17,692 were in attendance at Redheugh Park for the Quarter Final tie and for over half the game Gateshead managed to keep Wanderers at bay, but on 55 minutes Nat Lofthouse put Bolton ahead and Gateshead lost the game 1-0. Bolton, on the other hand, ended up making it to the final where they faced Blackpool in what many consider one of the greatest cup finals.

In 1955 the FA Cup once again saw First Division opposition return to Gateshead as the club faced Tottenham Hotspur in round three. Unfortunately, however, the 18840 spectators in attendance saw the visitors win 2-0. 

A 7th placed finish that season marked the end of what had been a moderately successful period for the club, though on too many occasions early season promise had faded away and attendances had dropped. One Wednesday afternoon home game towards the end of the 1951/52 season had even sen the humiliation of a three figure crowd. With Gateshead's season going nowhere only 622 people bothered to take an afternoon off work for what was basically a meaningless end of season match. By the 1956/57 however, the introduction of floodlights helped stop further embarrassing afternoon crowds.

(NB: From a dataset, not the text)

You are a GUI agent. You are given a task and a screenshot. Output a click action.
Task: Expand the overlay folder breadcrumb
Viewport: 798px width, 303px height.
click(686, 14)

6 and 7-0 defeats against Chesterfield and Darlington in the 1956-57 season saw Gateshead end the campaign in a miserable 17th place with attendances getting lower and lower. Although a slight improvement on the previous season, an average home attendance of 3,875 for Gateshead in 1956/57 was still the lowest in the entire Football League. Interestingly the following season Gateshead were one of the few teams to see their attendances significantly increase as the club finished 14th.

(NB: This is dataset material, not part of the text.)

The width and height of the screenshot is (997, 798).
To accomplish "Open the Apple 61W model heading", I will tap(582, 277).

The 14th placed finish in 1957/58 saw Gateshead effectively relegated to a new Fourth Division. Regionalised football was disbanded in the Football League with top half of the Division Three North and South leagues merged into a nationwide Third Division for the following season and the bottom half, including Gateshead, dropping down to a new Division Four.

1958 saw the arrival of Scottish centre forward Hughie Gallagher to the club. Gallagher was already a hero on Tyneside thanks to five hugely successful years at First Division neighbours Newcastle United between 1925-30 where he scored 133 goals in 160 games. He only played 34 times for Gateshead however, scoring 18 goals in the process, 5 of which came in one single game against Rotherham United.

Gallagher's retirement from football in 1939 came the year before 30 years of league football at Redheugh Park came to a very sad end. Having finished as low as 20th (out of 24) in 1958-59, the following season was even worse. Completely disastrous in fact. Gateshead did not win a single game away from home finishing second bottom and for only the second time in 30 years, suffering the humiliation of having to apply for re-election. Unlike in 1937, Gateshead were this time unsuccessful. On May 28 at the Football League's Annual General Meeting their application was rejected. Gateshead gained only 18 votes in their bid for re-election whilst Oldham reapplying for the second successive season gained as many as 39, behind them Midland League side Peterborough United, Hartlepools United, and Southport all gained more votes than the Tynesiders. After 30 years Gateshead Football Club was no longer a Football League club.

Gateshead have not played in the Football League since, the closest they've come was reaching Conference Premier play-off final in 2014, where a 2-1 defeat to Cambridge United saw them miss out on promotion back to the Football League.